Honnêtement, je crois que je ne pourrais pas parler plus fort que maintenant. Peut-être que c'est de l'auto-censure ou même une forme de conservatisme. Je pense aussi que quand on dit les choses doucement, cela attire plus l'attention sur les paroles que si on se met à les hurler. Dans cette douceur il y a un côté plus sinistre, aussi.

Vous êtes donc en tournée en ce moment?

Oui, on vient de commencer, on a fait trois concerts pour l'instant. Ça va nous emmener un peu partout en Europe, et on va retourner aux Etats-Unis. Curieusement, nous sommes plus populaires là-bas qu'en Angleterre. Je crois qu'en Angleterre en ce moment, si on n'a pas vingt-deux ans et un jean slim, c'est plus difficile de percer.

Vous avez aussi travaillé pour Nike (le Nike Running Mix).

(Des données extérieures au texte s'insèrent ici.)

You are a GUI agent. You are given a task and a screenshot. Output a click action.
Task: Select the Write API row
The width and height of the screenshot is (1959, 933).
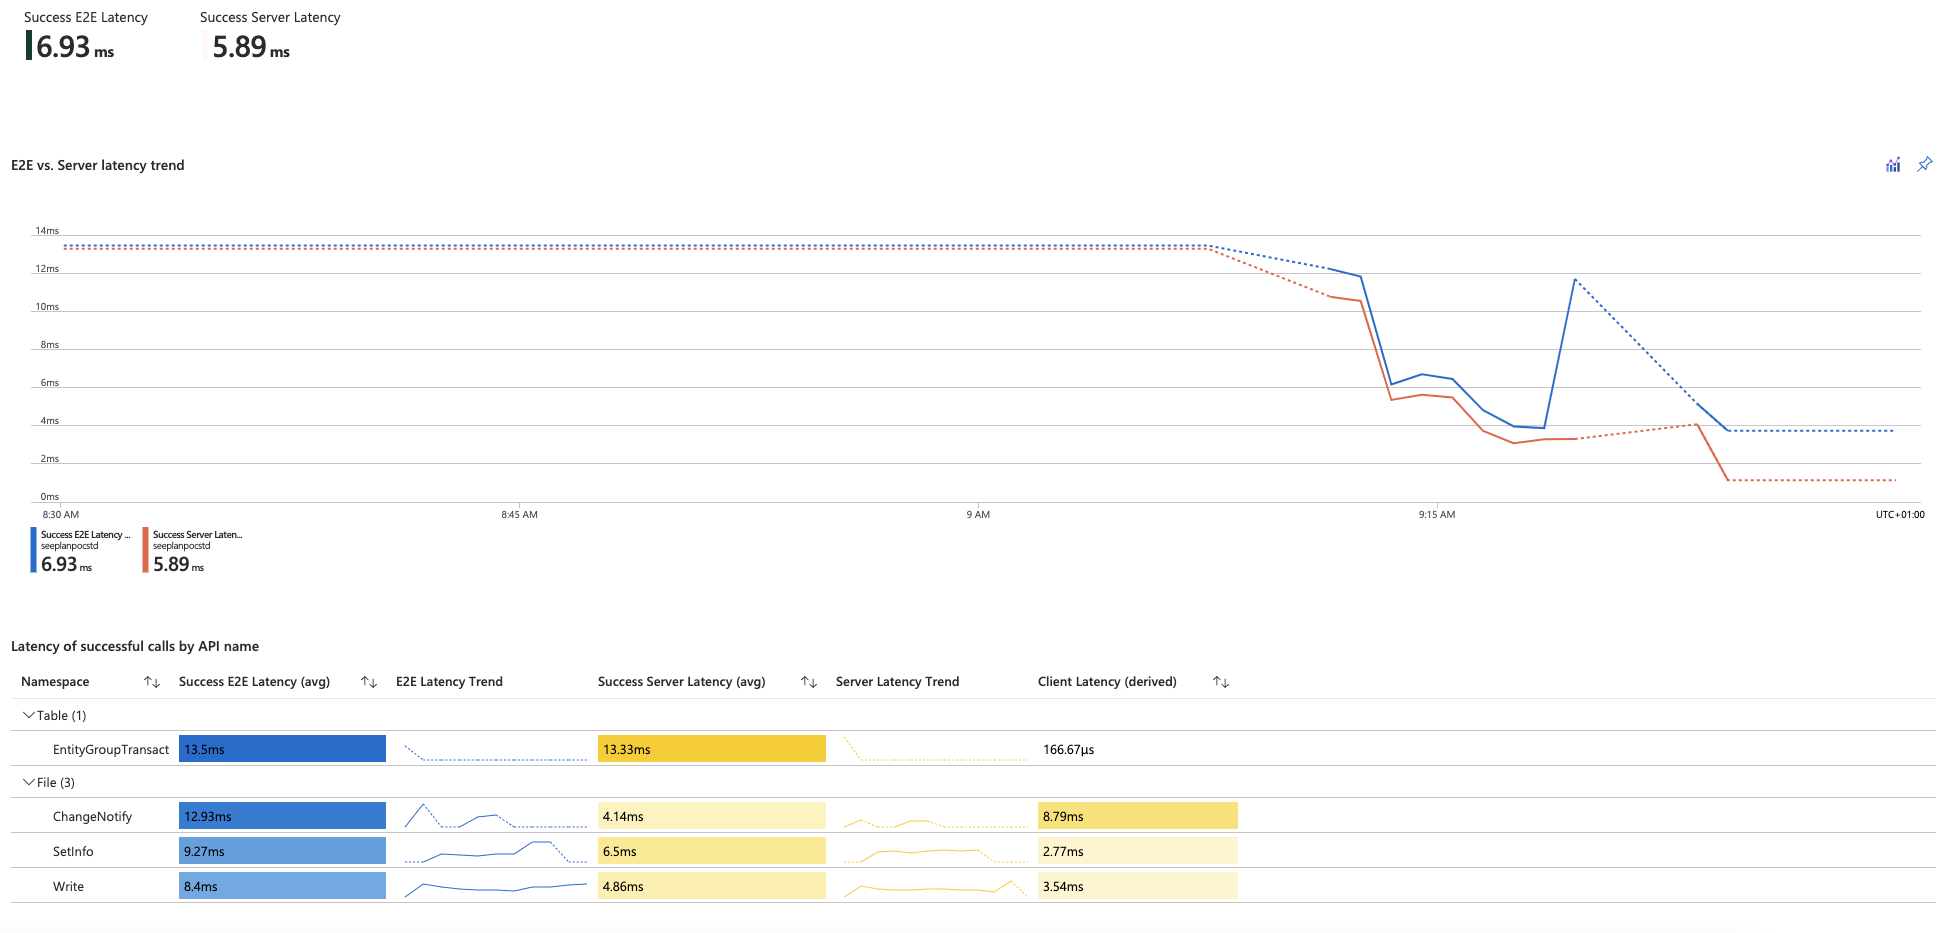(68, 887)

Oui, c'est comme un autre album. On l'a fait juste après avoir terminé Lightbulbs, et de manière très différente: on l'a enregistré en six semaines. Ce n'était pas pour l'argent, pour nous c'était surtout une occasion de faire plus de musique. Ça ne me pose pas de problèmes de travailler pour une entreprise: avant je devais bosser dans une banque et je me plaignais de ne pas avoir de temps pour faire de la musique, alors maintenant si une compagnie me propose de pouvoir faire de la musique à plein temps, c'est vite vu!